Few people recognize or understand the conflict and crisis that result in refugee populations, and fewer still know what challenges refugees face in their adopted country. Students had an opportunity to intimately learn about the refugee experience and demonstrate empathy in action. They read autobiographical narratives, listened to refugee guest speakers, and conducted in-depth interviews of high school-aged refugees in San Diego county, then utilized that knowledge to create professional quality art, spoken word poetry that culminated in an arts and poetry festival. Refugee students shared their testimonies, HTHNC students performed their poetry, and their artwork was auctioned to the highest bidder.
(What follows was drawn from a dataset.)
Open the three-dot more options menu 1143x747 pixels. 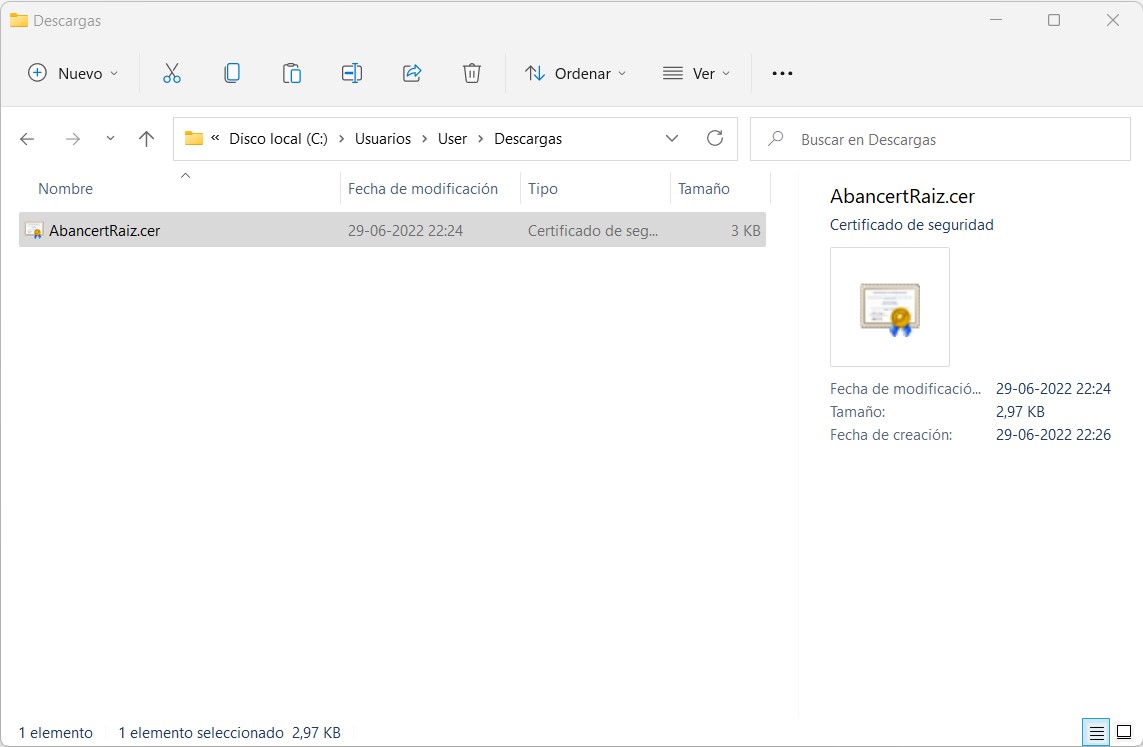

All of the proceeds from the silent auction were donated to the International Rescue Committee’s Peacemaker Scholarship Program.
I can honestly say that this project has been the most meaningful of my career. It involved transformative learning for all participants, and fostered visible and lasting empathy among students. This was a special project because pride literally emanated from the room the night of our exhibition. There was not a dry eye in the room, including mine. Students knew that their work had an authentic purpose, one that affected real people, which impacted their motivation.
Before this project I wasn’t aware that there are refugees living in San Diego. I always assumed that San Diego was full of middleclass people, not refugees from war-torn countries. During the exhibition, I purchased one of the paintings of the refugee I interviewed, Myo, and gave it to him as a gift. I’ve given tons of gifts in my life but none felt as good as giving the painting to Myo. I learned a true sense of what it means to give and I think that is more valuable than any factual knowledge out there.